A l’époque, le raisin qu’on cueille ici produit un moût de fermentation incomplète qui, pour cette raison même, dégage du gaz carbonique. Les paysans du cru, jadis surnommaient leur vin déshérité « le breuvage du diable » pour son obstination à faire sauter comme un démon le bouchon des flacons où on prétendait l’enfermer.

Nous sommes fin 1638 : Pierre Pérignon voit le jour et est baptisé en janvier 1639, la même année que Louis XIV.

A 20 ans, il entre dans les ordres à l’abbaye bénédictine de Saint Vanne de Verdun où il se révèle un travailleur infatigable et chercheur passionné. 10 ans plus tard, ses supérieurs l’envoient à l’abbaye d’Hautvillers où il occupera pendant 27 ans la fonction de « cellerier » = intendant >>> décision lourde de conséquence pour nous !

L’abbaye est prospère, elle ne cesse d’agrandir son patrimoine et gère son vignoble.

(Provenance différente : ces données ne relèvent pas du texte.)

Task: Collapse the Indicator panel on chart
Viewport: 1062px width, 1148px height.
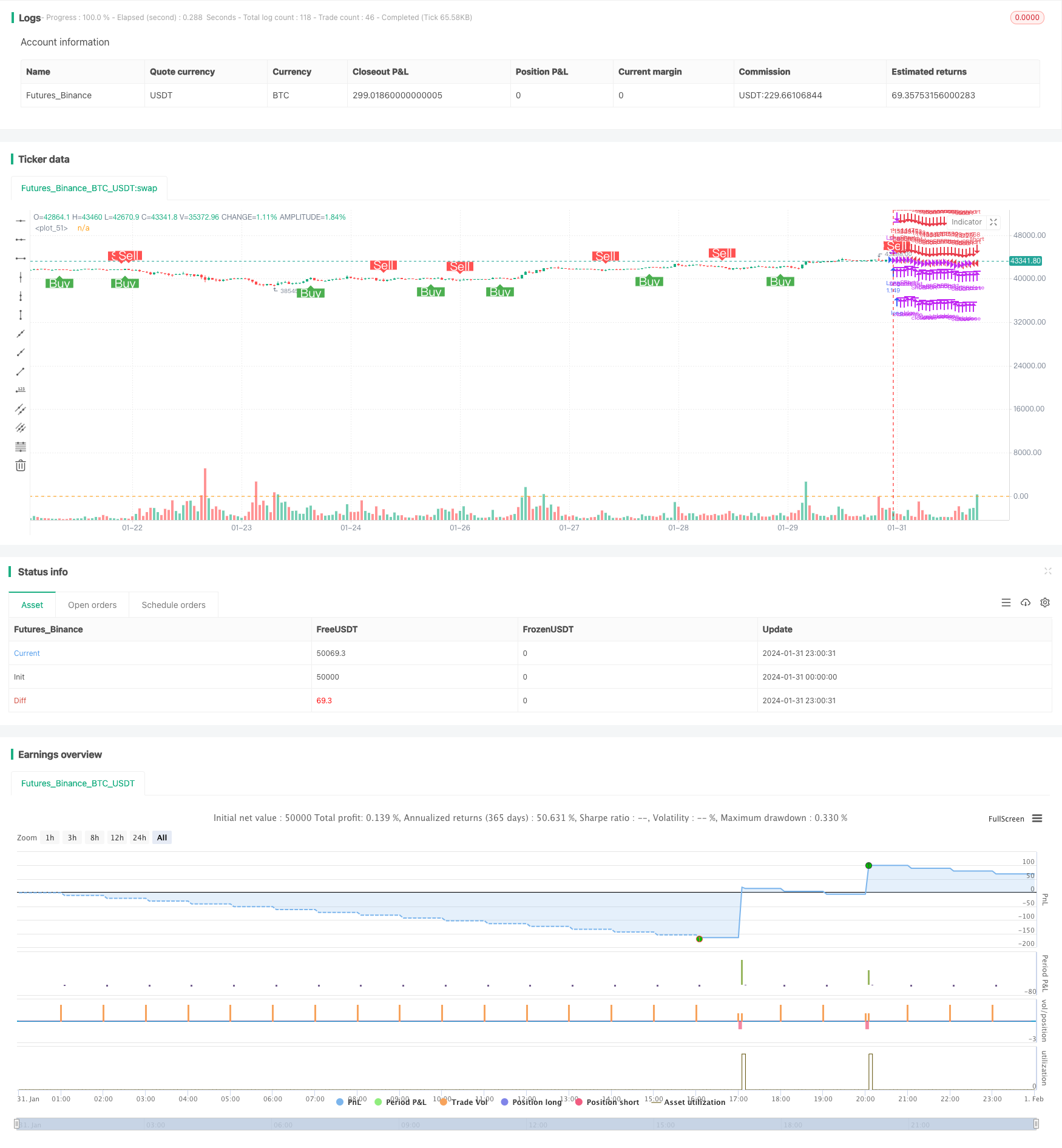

On connaît assez bien l’itinéraire du Père Pérignon grâce à Dom Groussard qui le suivit toute sa vie : il fut son biographe fidèle et il a évoqué sa mémoire exceptionnelle ainsi que son odorat et son palais extraordinaires.

Le génie de Pierre Pérignon a été d’utiliser les défauts de ce vin, en apparence rédhibitoires pour les transformer en qualités exceptionnelles. Il mettra d’abord au point un procédé de dosage qui favorise la formation d’une mousse régulière = citation « aux qualités naturelles des vins de Marne à tendance mousseuse, il a découvert que l’on pouvait ajouter un complément de supériorité grâce au principe de la seconde fermentation en bouteille et par addition de sucre ».

Le vin de Champagne peut être obtenu à partir de 3 cépages :

- Le Chardonnay (à peau blanche) le Meunier et le pinot noir (à la peau noire)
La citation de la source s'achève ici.